Владимир Познер потрясен откровенным признанием в любви The presenter posted a message dedicated to his deceased mother. All her life she suffered from self-doubt, which eventually became more. Posner still can’t get over the death of her. Her friend shared with a celebrity letter, touched by Vladimir Putin to the core.

      Days 82-year-old Vladimir Pozner shared in his long and heartfelt post about his mother Geraldine Lotten, who passed away in may 1985 from a ruptured aorta. Leading still can’t accept her death. “You know what I find inexplicable? That death affects our imagination, shocking to us. What can be said about the birth of anyone; but death is as natural a thing as birth. I understand that my mother died. I’ll admit it. But I refuse to consider it “normal,” wrote Posner.

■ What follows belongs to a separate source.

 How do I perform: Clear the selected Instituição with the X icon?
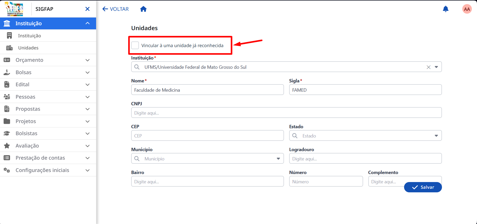pyautogui.click(x=429, y=67)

      Mr Putin said that one of my friends parents sent him a letter, full of sincere feelings for Lutten. It outlined the life story of her lead. “Once he was in love with my mother – however, perhaps loved her all his life. I knew him when we lived in America, he came to us when we lived in Berlin. He always seemed gentle, kind and smart. But, as I understand now, nothing is said, because he was (and is) a special person”, – said Posner.

      The confession of the other parents seemed to be leading a very accurate portrait of his late mother. Posner admitted that he would hardly he was able to write something like that. Mr Putin was grateful to the man for a true picture of Geraldine Lotten.

      “It cannot be said that the letter told me something about my parents, what I didn’t know. But it is one of the most remarkable, the thinnest, most loving portraits of my mother. Whether it’s a painting, it would be hanging in my office. But this letter, and it is always where I can easily reach it,” – said Posner.

      In his letter, friend’s parents host reported that he was familiar with Geraldine about fifty years and said goodbye to her time in new York, Berlin, Paris and Rome. Every time man thought he saw the French one last time. According to him, life had treated her harshly and unfairly. In addition, Posner’s mother was forced to bury her husband, who loved and always supported – and in sorrow and in joy. The death of a husband knocked the woman off balance, shattered her already fragile composure.

      “In the absence of your father and his support (which she needed due to the fact that, as I said, lived with peace of crack, with holed sense of self-confidence), it was fear of this world; it seemed to me that trips and meetings with old friends she tries to fill the void, the pit – trying to convince myself that living life is not in vain. It was a battle with old age, sickness and loss of a sense of identity, which has given her marriage and family,” wrote one parent Posner.